I have a very long stored procedure with a number of blocks of logic in it that insert to different tables. Here's one such block
I have the following table with a unique constraint on 'data'
[id] [int] IDENTITY(1,1) NOT NULL
[data] [varchar](512) NULL
This block attempts to insert a value to 'data'. if that value is unique, it is inserted. In all cases the relevant data id is returned
BEGIN TRY
INSERT INTO Data SELECT @data;
END TRY
BEGIN CATCH
END CATCH
SET @data_id = (SELECT id FROM Data WHERE data = @data);
When I include this block of code in my original stored procedure, it runs fine.

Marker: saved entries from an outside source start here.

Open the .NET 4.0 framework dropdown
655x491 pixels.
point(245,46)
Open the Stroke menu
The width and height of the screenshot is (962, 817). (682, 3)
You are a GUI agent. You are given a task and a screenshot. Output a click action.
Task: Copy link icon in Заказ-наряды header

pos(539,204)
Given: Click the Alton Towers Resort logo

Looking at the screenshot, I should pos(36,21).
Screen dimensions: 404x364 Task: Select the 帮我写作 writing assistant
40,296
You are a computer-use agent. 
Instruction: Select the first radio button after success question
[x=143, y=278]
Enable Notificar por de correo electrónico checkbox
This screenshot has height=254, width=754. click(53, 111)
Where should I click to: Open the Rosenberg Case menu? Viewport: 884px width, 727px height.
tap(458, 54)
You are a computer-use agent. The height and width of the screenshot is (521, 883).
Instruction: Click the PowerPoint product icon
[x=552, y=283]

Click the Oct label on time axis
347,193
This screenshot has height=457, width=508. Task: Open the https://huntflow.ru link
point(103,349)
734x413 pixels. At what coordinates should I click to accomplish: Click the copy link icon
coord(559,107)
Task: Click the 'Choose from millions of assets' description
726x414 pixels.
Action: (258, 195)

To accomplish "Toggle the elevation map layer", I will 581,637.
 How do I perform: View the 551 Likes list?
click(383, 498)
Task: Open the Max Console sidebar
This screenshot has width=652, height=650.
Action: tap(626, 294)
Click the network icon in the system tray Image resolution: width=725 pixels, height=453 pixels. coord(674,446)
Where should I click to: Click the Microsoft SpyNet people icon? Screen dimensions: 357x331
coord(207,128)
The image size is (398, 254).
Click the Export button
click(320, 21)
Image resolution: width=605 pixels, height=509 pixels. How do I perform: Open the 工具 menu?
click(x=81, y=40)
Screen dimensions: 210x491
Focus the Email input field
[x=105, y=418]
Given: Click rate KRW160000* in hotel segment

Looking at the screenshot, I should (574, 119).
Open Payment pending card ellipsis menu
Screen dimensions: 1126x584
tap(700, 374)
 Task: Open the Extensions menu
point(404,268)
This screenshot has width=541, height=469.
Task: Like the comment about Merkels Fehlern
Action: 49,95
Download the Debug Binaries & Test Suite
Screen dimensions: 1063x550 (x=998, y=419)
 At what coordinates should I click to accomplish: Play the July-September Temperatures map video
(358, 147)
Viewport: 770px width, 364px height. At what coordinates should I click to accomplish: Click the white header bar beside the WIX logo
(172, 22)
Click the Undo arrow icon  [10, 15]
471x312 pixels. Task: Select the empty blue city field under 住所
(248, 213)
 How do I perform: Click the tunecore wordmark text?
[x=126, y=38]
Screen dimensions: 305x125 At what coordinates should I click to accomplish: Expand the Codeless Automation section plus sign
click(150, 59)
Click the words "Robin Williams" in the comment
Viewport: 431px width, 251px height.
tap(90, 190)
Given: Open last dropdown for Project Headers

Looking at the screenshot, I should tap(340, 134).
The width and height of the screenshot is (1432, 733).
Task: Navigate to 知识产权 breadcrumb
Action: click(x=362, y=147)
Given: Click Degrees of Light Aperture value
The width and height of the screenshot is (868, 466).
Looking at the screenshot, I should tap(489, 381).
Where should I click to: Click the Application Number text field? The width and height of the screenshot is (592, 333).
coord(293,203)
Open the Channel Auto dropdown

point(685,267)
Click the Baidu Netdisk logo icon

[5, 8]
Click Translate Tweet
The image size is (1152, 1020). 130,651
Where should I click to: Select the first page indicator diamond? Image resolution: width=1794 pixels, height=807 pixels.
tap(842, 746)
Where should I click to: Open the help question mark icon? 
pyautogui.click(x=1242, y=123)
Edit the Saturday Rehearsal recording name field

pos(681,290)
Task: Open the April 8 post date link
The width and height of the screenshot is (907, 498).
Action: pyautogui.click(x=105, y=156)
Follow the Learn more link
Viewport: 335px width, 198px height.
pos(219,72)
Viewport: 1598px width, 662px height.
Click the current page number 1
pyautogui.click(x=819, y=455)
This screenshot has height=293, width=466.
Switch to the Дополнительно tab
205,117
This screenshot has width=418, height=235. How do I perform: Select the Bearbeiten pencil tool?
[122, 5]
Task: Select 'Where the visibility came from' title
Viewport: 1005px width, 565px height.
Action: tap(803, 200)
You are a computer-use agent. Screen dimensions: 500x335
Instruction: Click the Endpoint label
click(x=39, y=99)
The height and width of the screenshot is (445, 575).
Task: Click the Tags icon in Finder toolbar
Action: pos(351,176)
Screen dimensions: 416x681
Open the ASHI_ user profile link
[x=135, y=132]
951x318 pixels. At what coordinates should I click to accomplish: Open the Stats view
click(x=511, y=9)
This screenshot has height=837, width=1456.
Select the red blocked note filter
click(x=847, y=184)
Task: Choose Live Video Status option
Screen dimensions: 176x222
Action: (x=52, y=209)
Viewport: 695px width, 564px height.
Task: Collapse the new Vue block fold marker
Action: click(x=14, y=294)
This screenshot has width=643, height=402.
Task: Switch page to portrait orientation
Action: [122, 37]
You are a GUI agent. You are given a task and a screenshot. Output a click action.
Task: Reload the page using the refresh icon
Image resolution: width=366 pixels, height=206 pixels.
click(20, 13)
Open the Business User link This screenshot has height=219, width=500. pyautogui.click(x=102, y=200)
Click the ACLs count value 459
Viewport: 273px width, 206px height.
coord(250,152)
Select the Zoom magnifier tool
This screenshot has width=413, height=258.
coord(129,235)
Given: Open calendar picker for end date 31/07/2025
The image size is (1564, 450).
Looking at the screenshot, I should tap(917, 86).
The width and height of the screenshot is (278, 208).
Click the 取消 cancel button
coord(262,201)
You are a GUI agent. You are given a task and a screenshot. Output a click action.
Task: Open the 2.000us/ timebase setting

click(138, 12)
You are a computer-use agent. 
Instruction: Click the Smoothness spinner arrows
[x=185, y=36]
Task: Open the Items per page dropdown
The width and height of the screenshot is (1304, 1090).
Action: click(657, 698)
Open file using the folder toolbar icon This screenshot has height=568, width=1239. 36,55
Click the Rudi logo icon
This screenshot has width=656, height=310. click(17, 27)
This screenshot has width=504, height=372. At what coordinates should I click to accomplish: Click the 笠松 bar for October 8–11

However, for the sake of neatness I and DRY, I thought I'd abstract it out to a sub-procedure, as the same block is called in a few other SPs
ALTER PROCEDURE [dbo].[q_Data_TryInsert]
@data nvarchar(512),
@id INT OUTPUT
AS
BEGIN
BEGIN TRY
INSERT INTO Data SELECT @data;
END TRY
BEGIN CATCH
END CATCH
SET @id = (SELECT id FROM Data WHERE data = @data);
END
I then call this abstracted SP like so
EXEC [q_Data_TryInsert] @data, @data_id OUTPUT
The abstracted SP slows down the whole process my several orders of magnitude, even though the code is the same.
Why is this happening?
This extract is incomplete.